### [Information supplied]
──────────

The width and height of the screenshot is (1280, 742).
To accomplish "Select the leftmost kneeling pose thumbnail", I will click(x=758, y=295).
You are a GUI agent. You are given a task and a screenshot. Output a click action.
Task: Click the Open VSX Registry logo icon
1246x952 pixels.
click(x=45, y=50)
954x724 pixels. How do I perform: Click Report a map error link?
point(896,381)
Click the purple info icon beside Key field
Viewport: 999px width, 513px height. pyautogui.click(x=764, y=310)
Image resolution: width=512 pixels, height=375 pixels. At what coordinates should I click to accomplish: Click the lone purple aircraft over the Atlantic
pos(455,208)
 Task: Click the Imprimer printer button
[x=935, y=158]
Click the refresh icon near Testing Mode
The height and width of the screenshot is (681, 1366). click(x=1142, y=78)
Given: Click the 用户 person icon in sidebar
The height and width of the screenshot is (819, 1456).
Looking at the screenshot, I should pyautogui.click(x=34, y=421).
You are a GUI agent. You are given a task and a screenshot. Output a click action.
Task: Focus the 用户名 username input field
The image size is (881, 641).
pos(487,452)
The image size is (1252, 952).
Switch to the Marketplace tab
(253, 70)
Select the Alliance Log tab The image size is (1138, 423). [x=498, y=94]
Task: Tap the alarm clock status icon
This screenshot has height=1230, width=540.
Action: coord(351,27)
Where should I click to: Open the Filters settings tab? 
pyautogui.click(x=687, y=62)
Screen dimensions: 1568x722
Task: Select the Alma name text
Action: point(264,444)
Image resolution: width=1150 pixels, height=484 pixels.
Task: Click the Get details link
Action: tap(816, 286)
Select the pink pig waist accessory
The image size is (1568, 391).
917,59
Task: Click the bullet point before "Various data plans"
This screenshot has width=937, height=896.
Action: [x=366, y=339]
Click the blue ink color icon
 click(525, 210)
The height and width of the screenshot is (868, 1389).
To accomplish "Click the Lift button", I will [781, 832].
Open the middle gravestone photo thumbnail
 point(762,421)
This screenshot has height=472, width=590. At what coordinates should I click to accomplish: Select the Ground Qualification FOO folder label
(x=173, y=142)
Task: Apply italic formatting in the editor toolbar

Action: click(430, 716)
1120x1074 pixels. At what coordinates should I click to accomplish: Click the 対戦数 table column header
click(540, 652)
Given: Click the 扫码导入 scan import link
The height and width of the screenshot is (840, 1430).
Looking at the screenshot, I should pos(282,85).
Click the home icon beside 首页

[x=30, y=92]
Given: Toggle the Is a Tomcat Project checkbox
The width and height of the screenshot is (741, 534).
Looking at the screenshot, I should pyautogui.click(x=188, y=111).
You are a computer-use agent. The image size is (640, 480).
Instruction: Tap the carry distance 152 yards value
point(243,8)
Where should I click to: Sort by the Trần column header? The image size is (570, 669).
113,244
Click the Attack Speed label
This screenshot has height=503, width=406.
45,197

──────────

### [Objective]
Output the items again verbatim, starting with the line that contains "Click the blue ink color icon" and going on through the line that contains "Action: click(430, 716)".

### [Answer in full]
Click the blue ink color icon
 click(525, 210)
The height and width of the screenshot is (868, 1389).
To accomplish "Click the Lift button", I will [781, 832].
Open the middle gravestone photo thumbnail
 point(762,421)
This screenshot has height=472, width=590. At what coordinates should I click to accomplish: Select the Ground Qualification FOO folder label
(x=173, y=142)
Task: Apply italic formatting in the editor toolbar

Action: click(430, 716)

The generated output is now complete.